Laurel was diagnosed with oesophageal cancer in 2006, after suffering from a sore throat and difficulty swallowing. She was a single mum of three, with her youngest daughter being aged just 13. Her cancer was too aggressive for surgery, so she received a combination of chemotherapy and radiotherapy. After a difficult time in treatment, Laurel received the news that she was in remission in 2007. Over 10 years on, she remains free from cancer – ‘I am forever grateful. I wasn’t like this before – I have been given a second chance and I don’t look at the negatives’.

In February 2006, Laurel visited the GP because she was struggling with a severe sore throat. After a couple of appointments, she was sent for some tests at the hospital. These went on for a few months, and by the time she was diagnosed with cancer in June 2006, she could barely swallow water. “I went from having a sore throat and feeling unwell, with hot and cold spells, to being unable to even swallow my own saliva without gagging. I was losing weight fast and knew something was very wrong.”

The hospital tests were a gruelling process. Laurel recalls, “I had a lot of tests. The hardest part was when I was told I needed an endoscopy as I was frightened. The uncertainty of not having a diagnosis immediately was difficult. I wanted answers but for a long time nobody could give them.”

The endoscopy results showed that Laurel had a cancerous tumour blocking her oesophagus, which is why she couldn’t swallow. Getting the diagnosis was difficult but as a mother of three, Laurel says ‘by far my biggest challenge was having to tell them I had cancer’.

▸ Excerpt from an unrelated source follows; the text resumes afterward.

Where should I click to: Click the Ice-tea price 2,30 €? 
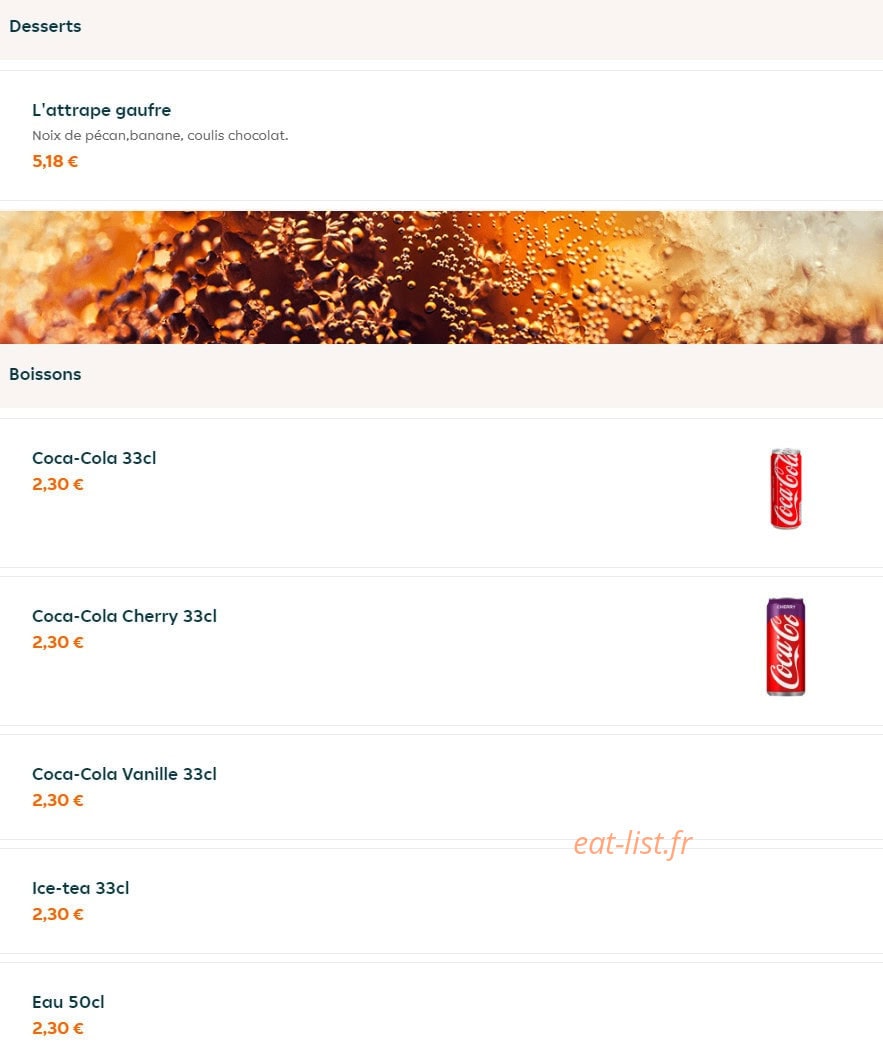tap(58, 914)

Laurel’s cancer was aggressive, so surgery was not a possibility for her. She was instead treated with chemotherapy and radiotherapy at the same time. This was tough on Laurel, who needed to be fed through a tube, and struggled to walk as a result of the treatment and extreme weightloss. However, with her older sister Alice by her side every step of the way, Laurel made it through. ‘I had every possible side effect, but I’m a strong woman’.

Laurel’s treatment ended in October 2006, and by March 2007, she was told that she was officially in remission. The following summer, she was able to begin eating soft foods again and by the end of year, she was feeling better. Although she says it took three years to feel fully recovered, both mentally and physically, Laurel says ‘I’m a different woman since I had cancer. I’m a million times more positive. I see the best in everything and I love life’.

After completing her cancer treatment, Laurel went back to college to train in British Sign Language. She works as a special support worker for children with special needs and lives in South-West London.